[Items from a dataset]
————
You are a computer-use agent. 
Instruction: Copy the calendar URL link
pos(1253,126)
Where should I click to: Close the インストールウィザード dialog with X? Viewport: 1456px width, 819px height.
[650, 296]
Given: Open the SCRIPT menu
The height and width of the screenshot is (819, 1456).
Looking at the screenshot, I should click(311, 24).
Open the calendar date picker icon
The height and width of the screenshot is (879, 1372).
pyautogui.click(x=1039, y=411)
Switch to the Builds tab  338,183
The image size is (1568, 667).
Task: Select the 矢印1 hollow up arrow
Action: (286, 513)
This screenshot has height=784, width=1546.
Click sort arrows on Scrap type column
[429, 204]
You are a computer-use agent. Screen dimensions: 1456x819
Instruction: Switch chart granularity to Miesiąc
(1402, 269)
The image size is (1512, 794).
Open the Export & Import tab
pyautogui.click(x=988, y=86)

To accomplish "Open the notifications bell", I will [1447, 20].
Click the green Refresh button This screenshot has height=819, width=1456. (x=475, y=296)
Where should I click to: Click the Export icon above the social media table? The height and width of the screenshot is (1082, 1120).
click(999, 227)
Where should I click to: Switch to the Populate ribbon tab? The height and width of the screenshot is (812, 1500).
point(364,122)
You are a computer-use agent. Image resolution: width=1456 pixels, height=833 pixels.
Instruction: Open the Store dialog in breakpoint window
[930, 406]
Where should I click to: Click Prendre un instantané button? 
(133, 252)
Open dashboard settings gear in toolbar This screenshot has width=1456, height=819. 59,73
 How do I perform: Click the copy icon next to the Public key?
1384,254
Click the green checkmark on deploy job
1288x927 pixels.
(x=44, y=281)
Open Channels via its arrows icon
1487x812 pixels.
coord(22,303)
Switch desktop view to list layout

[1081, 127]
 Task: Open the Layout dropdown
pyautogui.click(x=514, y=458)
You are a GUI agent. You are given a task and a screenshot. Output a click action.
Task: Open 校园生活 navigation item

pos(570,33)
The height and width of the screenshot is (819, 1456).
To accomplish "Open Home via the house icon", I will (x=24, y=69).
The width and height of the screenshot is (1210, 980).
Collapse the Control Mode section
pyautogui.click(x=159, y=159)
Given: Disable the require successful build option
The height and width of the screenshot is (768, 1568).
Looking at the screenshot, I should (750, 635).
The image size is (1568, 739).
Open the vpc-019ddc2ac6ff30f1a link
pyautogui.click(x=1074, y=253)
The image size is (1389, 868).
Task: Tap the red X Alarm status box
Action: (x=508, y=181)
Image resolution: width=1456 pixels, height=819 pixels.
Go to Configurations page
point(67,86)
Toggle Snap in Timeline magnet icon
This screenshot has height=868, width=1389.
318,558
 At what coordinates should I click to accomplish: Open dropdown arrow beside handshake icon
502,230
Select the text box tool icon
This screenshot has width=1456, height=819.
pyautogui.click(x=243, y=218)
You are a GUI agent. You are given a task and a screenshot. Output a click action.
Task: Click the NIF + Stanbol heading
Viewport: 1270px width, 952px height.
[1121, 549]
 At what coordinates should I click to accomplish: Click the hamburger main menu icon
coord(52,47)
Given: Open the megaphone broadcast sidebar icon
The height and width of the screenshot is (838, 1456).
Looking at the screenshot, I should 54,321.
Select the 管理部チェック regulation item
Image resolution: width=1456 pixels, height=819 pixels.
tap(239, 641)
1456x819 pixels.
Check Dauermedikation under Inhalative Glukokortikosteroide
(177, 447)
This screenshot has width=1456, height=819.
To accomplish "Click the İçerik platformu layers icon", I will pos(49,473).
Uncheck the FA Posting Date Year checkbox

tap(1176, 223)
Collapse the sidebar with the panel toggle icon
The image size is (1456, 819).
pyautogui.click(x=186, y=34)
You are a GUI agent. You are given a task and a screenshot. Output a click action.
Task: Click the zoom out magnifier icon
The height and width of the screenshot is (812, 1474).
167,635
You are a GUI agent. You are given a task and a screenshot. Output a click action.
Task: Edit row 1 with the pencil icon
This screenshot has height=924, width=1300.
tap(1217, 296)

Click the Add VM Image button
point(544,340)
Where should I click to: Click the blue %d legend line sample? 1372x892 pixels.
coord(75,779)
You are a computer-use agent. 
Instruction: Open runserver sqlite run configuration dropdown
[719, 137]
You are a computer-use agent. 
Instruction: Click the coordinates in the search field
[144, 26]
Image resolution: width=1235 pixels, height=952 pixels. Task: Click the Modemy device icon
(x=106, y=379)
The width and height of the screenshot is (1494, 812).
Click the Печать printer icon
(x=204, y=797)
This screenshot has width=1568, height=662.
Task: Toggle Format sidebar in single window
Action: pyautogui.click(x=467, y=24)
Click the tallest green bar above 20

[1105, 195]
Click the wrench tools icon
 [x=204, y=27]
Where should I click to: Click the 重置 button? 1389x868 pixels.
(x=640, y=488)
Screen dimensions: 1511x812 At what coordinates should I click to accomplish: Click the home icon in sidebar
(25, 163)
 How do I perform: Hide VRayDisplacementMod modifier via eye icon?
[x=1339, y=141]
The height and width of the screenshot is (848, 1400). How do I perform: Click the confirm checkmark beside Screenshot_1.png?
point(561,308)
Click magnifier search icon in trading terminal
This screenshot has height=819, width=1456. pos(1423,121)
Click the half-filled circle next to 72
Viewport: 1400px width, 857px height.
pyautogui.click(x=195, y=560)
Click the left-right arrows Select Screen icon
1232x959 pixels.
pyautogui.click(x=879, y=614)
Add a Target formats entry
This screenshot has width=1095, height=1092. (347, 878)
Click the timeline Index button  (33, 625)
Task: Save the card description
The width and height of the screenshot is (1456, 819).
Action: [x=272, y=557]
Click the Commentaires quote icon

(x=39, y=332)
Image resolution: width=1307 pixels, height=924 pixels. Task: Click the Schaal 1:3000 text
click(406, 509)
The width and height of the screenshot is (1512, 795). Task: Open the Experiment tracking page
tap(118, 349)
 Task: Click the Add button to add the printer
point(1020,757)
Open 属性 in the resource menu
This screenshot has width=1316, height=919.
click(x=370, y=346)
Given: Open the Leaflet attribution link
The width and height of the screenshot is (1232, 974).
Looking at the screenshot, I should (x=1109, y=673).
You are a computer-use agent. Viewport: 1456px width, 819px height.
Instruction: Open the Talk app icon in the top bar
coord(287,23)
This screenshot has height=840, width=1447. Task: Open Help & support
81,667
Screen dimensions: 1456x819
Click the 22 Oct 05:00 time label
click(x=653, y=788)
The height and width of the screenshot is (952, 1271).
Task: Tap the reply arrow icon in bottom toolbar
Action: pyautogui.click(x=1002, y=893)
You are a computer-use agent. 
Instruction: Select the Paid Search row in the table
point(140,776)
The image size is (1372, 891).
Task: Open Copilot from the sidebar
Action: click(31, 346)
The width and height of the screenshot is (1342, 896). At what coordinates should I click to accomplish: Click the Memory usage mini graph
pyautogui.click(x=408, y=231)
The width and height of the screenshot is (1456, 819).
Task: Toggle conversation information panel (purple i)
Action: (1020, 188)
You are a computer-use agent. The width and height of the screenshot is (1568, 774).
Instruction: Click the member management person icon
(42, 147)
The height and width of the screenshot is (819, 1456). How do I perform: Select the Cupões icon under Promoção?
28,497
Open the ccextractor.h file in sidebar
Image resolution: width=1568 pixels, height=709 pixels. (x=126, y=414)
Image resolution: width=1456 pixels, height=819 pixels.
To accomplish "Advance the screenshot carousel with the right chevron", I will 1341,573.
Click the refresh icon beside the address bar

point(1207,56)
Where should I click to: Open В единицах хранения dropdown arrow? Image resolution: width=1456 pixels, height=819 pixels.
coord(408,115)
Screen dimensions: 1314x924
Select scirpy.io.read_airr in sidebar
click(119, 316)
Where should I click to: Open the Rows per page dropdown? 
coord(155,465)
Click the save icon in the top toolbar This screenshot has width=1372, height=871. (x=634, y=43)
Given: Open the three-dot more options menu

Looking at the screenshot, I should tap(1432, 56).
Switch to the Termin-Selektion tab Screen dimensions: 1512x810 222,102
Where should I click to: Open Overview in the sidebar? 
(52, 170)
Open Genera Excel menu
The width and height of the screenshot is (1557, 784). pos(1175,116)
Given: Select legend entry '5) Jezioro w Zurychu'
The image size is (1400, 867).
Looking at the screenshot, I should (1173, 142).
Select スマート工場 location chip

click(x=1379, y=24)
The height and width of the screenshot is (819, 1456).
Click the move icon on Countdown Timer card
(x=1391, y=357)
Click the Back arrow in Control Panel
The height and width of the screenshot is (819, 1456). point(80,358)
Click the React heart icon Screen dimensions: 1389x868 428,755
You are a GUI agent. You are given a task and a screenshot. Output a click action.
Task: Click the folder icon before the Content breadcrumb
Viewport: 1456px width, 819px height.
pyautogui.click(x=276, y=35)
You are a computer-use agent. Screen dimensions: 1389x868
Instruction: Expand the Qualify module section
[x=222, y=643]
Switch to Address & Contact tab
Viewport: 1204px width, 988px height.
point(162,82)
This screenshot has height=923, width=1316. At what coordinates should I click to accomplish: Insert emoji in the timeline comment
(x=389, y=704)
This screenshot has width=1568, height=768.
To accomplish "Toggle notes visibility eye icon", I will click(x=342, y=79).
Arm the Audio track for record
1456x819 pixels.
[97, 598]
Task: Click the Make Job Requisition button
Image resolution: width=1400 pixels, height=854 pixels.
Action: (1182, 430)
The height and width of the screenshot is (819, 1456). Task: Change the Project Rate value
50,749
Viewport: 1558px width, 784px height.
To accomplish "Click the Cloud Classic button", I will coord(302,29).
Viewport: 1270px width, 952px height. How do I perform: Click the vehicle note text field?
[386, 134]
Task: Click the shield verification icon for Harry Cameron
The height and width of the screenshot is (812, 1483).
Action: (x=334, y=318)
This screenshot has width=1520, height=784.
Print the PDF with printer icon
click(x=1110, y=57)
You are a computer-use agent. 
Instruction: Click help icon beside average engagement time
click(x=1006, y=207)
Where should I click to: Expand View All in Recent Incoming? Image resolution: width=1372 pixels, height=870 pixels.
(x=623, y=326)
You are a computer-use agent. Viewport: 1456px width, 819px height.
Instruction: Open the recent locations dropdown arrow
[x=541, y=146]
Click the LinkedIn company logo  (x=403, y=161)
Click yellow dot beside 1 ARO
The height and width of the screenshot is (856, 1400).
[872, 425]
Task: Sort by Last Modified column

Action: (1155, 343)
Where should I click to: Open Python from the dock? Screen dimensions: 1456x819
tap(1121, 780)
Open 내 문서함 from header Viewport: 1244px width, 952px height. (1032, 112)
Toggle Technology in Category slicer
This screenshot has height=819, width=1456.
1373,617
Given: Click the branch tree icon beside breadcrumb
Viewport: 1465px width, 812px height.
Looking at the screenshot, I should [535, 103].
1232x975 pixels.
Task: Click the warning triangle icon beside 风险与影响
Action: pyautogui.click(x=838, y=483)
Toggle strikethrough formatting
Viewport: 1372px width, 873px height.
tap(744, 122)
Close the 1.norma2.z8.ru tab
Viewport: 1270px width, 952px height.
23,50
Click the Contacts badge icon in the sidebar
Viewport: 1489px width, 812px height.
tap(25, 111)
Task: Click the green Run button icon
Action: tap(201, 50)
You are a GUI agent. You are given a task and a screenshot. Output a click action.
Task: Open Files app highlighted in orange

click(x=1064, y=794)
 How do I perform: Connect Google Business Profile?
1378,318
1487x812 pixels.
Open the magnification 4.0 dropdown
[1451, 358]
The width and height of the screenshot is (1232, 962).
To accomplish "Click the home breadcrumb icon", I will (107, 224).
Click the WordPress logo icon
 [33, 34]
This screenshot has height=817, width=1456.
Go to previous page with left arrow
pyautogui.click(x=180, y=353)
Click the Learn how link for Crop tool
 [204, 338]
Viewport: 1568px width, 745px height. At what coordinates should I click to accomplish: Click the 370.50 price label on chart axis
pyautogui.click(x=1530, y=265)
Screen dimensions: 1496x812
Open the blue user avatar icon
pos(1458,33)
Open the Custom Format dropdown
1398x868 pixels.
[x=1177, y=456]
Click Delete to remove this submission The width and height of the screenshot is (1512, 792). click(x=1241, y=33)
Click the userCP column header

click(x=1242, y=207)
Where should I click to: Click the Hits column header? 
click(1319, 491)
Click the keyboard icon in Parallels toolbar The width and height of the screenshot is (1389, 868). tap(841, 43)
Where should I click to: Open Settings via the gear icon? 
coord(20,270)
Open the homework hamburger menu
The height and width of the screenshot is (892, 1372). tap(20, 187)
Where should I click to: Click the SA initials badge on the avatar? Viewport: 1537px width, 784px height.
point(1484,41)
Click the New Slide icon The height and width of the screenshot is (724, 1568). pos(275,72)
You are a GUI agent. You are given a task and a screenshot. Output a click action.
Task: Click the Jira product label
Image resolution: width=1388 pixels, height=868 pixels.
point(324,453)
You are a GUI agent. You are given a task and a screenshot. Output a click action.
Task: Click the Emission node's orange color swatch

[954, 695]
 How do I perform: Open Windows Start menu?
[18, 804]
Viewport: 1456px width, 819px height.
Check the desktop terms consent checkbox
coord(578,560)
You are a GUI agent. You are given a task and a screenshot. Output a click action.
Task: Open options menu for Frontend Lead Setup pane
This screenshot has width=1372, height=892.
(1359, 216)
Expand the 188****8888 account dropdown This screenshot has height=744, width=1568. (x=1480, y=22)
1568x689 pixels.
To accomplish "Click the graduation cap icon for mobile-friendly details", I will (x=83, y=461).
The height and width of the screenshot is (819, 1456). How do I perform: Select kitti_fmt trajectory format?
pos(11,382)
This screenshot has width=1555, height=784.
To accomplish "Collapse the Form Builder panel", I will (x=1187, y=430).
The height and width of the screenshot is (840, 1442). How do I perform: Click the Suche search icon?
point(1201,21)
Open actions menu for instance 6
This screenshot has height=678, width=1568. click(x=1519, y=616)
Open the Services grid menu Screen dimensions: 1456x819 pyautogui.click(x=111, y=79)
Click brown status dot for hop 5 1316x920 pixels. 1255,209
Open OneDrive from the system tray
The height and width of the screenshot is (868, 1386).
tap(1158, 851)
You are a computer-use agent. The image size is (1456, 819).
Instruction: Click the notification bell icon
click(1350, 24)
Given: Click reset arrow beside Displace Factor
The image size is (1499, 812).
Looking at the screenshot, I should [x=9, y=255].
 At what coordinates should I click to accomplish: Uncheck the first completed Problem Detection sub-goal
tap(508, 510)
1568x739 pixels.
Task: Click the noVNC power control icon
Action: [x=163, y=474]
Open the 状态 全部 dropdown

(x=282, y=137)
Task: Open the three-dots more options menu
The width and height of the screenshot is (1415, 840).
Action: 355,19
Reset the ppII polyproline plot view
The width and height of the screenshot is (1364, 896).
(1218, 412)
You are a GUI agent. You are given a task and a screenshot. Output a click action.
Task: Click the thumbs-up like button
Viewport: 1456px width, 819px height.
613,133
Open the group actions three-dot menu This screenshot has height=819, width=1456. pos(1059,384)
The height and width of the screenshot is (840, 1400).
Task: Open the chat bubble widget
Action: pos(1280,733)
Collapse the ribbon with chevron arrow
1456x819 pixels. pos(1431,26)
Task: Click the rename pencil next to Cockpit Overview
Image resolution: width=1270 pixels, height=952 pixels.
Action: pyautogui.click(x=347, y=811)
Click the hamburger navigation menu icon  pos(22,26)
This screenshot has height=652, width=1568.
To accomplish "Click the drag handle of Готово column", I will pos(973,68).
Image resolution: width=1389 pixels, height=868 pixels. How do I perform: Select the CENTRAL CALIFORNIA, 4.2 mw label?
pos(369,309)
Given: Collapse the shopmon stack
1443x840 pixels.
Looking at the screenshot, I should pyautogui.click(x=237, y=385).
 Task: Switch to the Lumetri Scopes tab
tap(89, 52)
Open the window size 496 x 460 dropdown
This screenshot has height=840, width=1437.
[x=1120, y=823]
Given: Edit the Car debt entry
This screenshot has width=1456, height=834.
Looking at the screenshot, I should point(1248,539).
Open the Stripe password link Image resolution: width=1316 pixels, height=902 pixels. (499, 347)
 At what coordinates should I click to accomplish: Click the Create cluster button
————
_TASK BRIEF_.
Copy each line from the data above that includes "Edit".

_EXERCISE SOLUTION_.
Task: Edit row 1 with the pencil icon
Given: Edit the Car debt entry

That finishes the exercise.